> _TASK REQUIREMENTS_:
Repeat each entry below exactly, omitting any picture it holds.

=== SOURCE DATA ===

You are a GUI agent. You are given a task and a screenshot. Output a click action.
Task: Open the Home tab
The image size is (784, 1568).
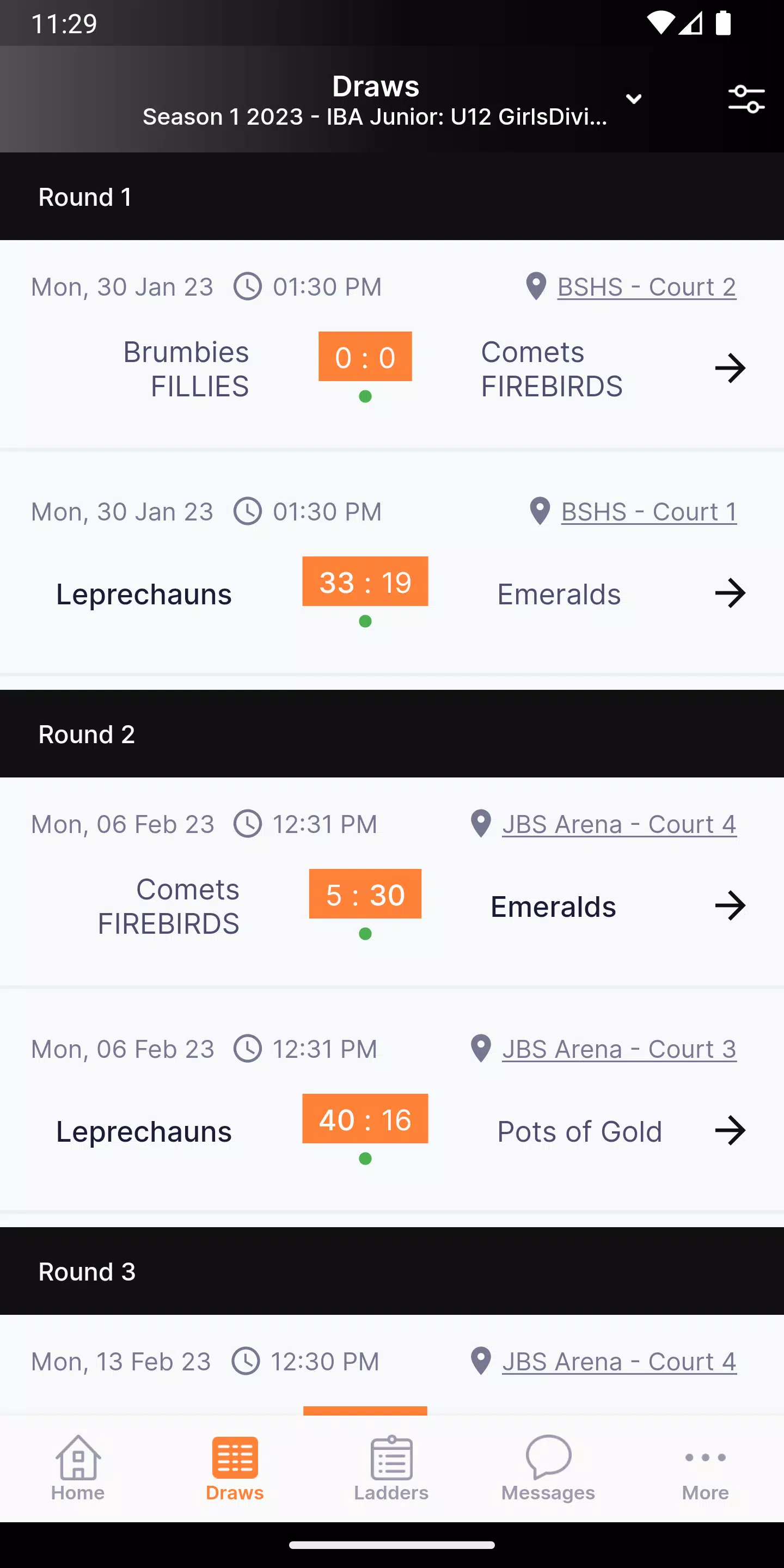[x=78, y=1468]
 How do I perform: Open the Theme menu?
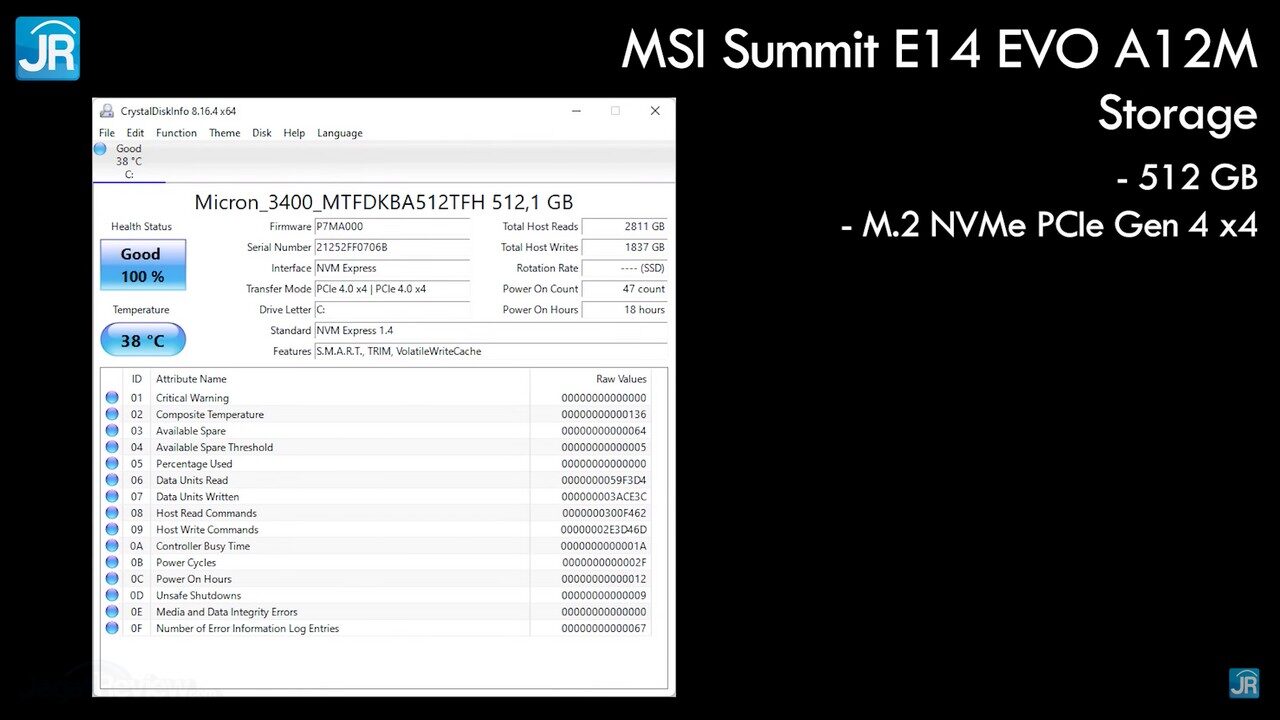coord(224,132)
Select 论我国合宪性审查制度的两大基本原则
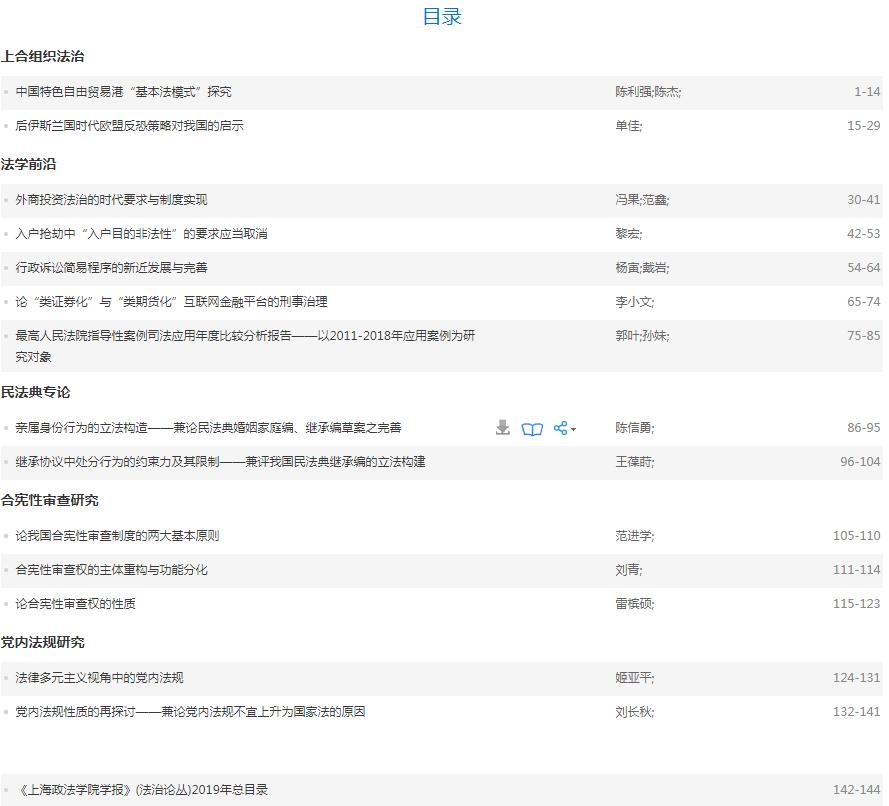 117,536
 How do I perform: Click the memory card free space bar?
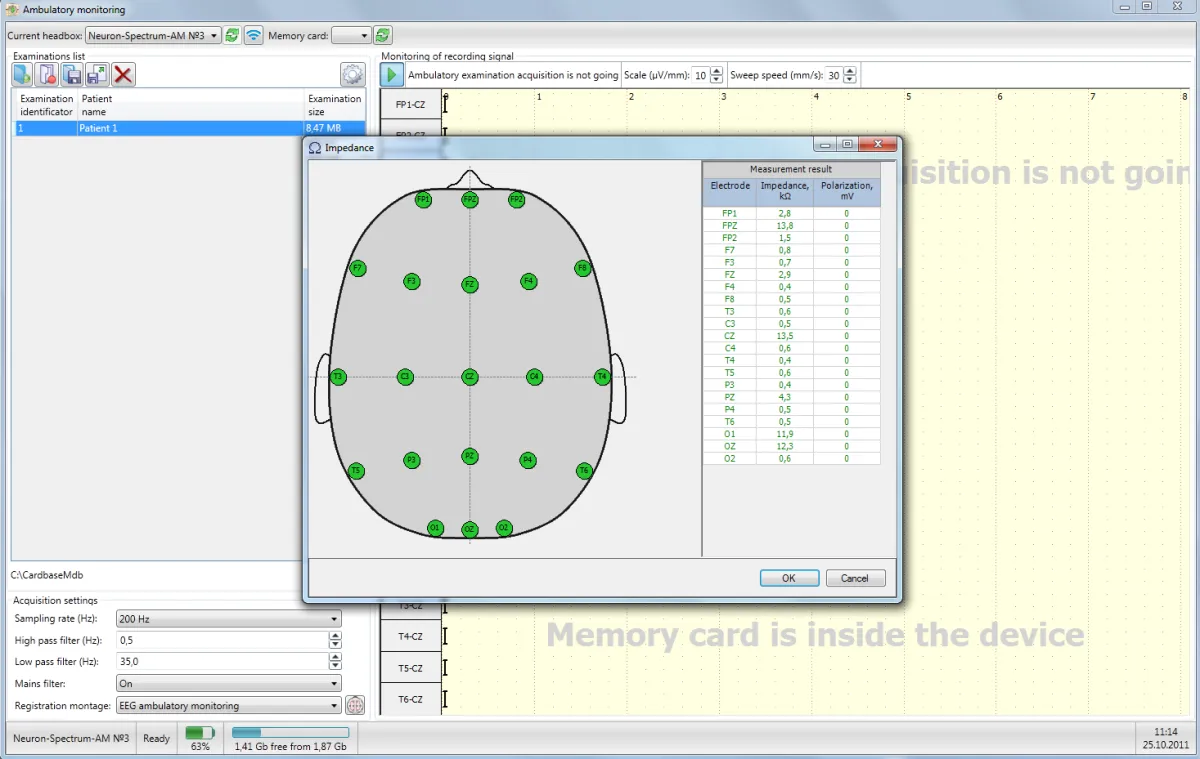290,733
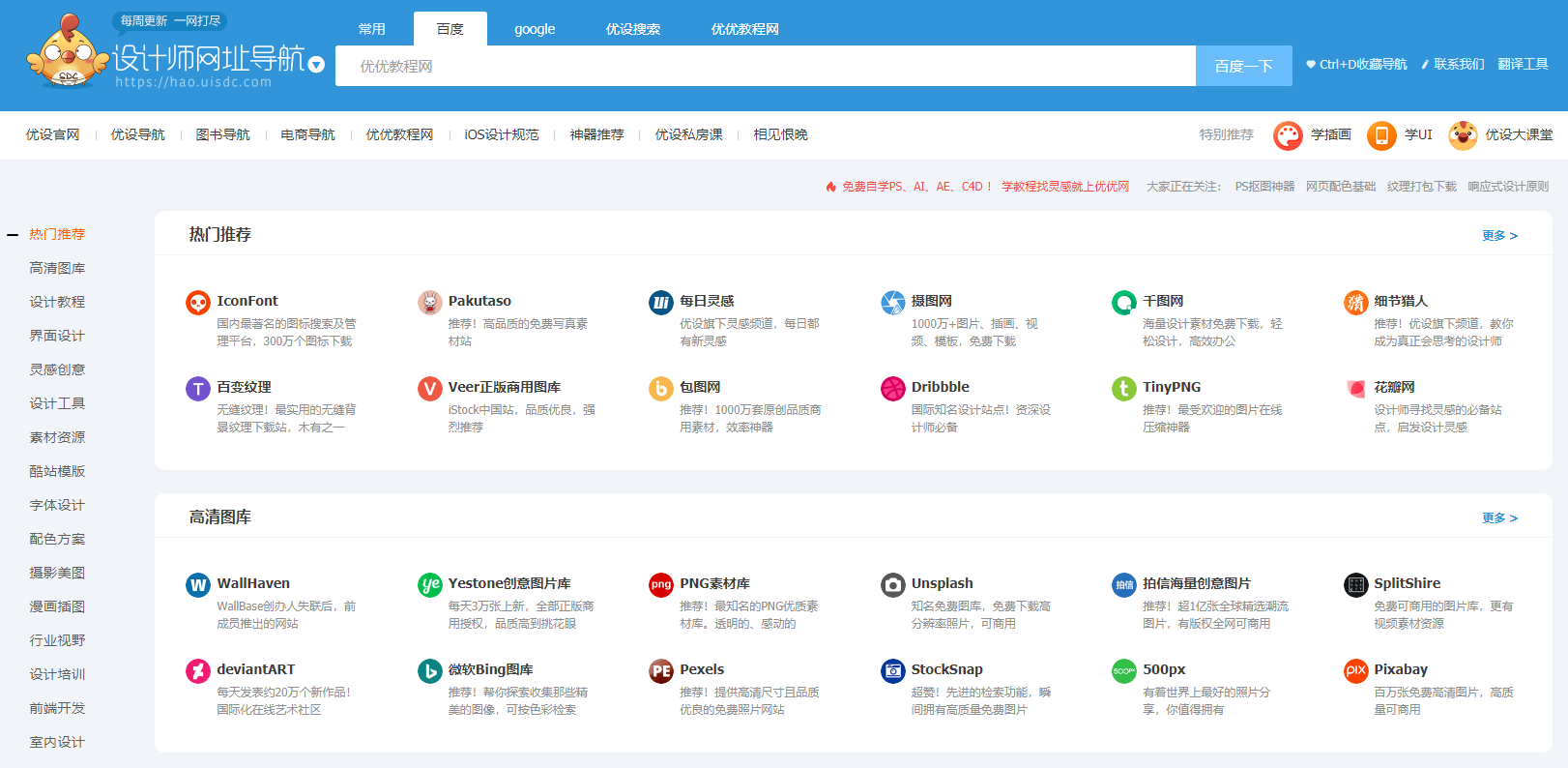Select the 优设搜索 search tab

pos(633,29)
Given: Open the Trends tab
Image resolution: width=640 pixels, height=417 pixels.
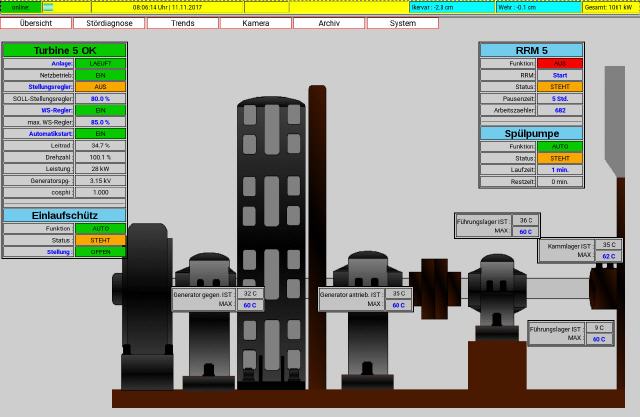Looking at the screenshot, I should pos(183,22).
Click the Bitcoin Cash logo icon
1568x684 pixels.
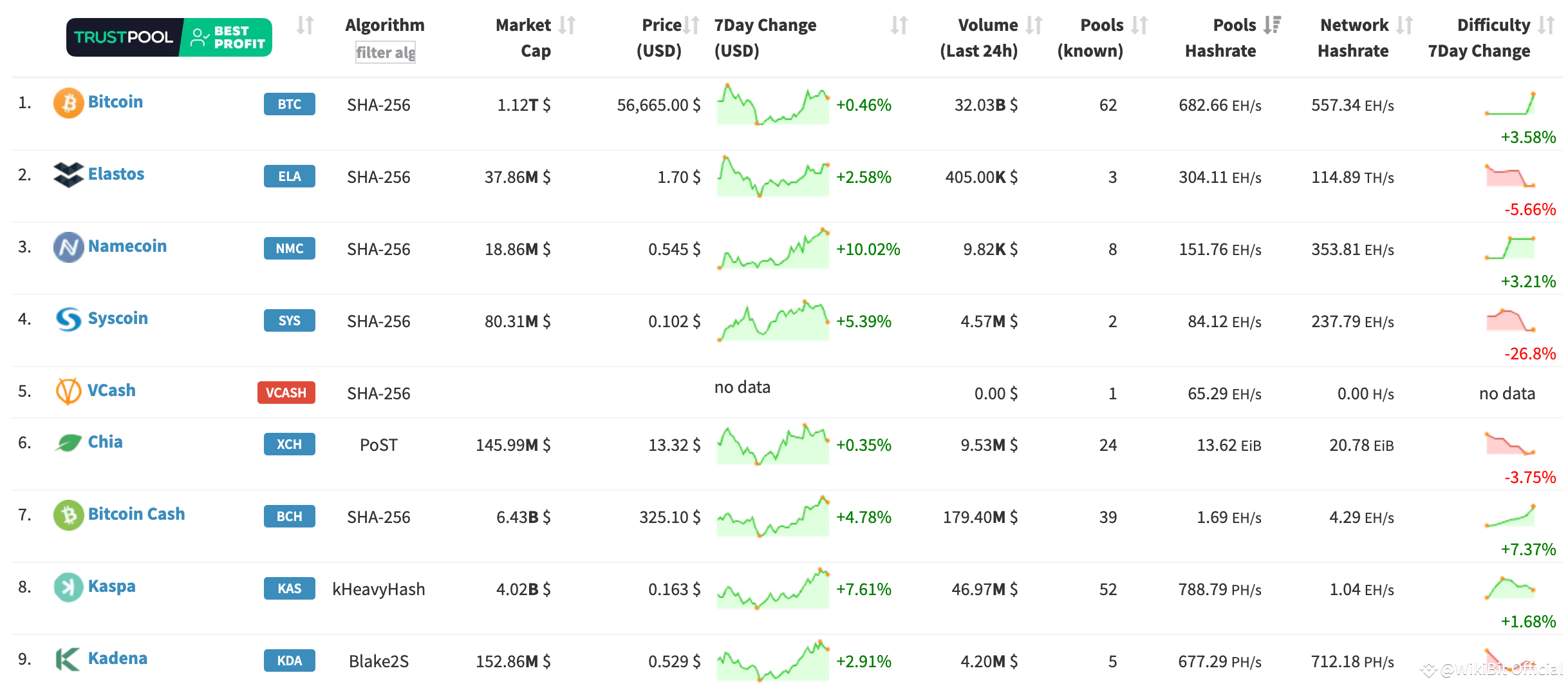click(x=68, y=515)
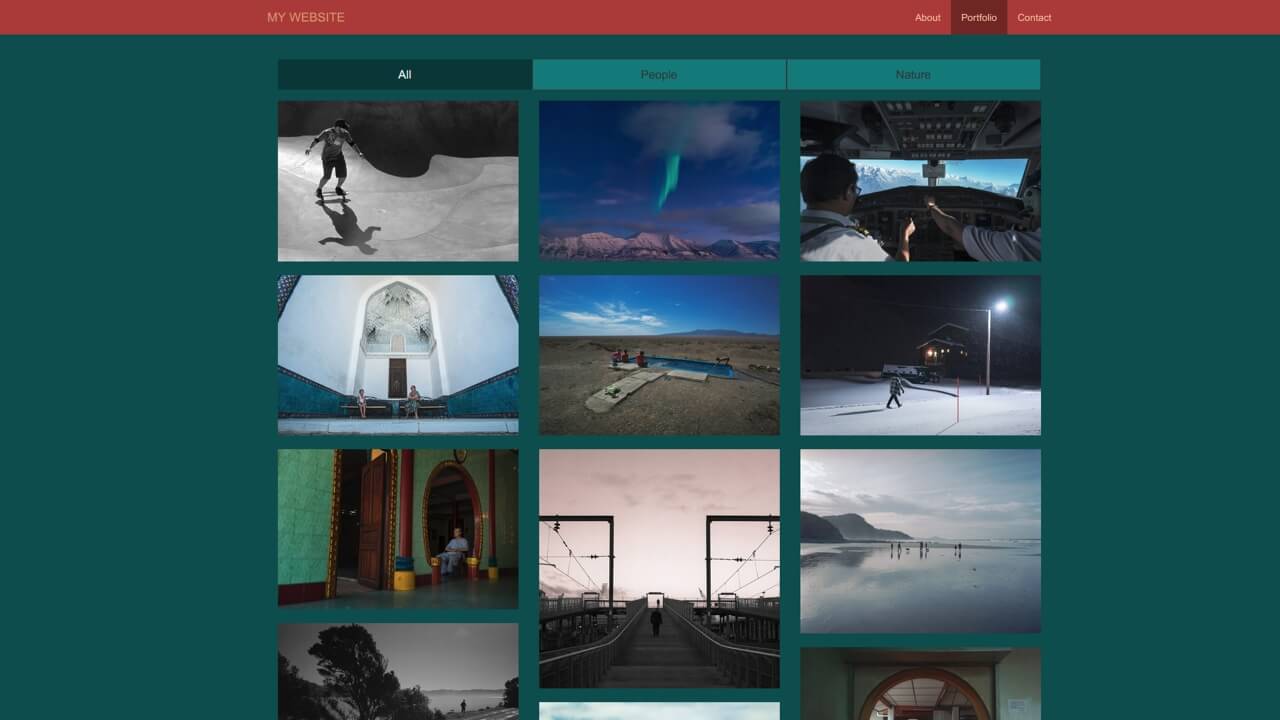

===

> _RESULT OF THIS TASK_:
You are a GUI agent. You are given a task and a screenshot. Output a click action.
Task: Open the Home tab
The image size is (784, 1568).
[x=78, y=1468]
 How do I perform: Open the Theme menu?
coord(224,132)
Select 论我国合宪性审查制度的两大基本原则
 117,536
 How do I perform: Click the memory card free space bar?
290,733
Select the 优设搜索 search tab

pos(633,29)
Given: Open the Trends tab
Image resolution: width=640 pixels, height=417 pixels.
Looking at the screenshot, I should pos(183,22).
Click the Bitcoin Cash logo icon
1568x684 pixels.
click(x=68, y=515)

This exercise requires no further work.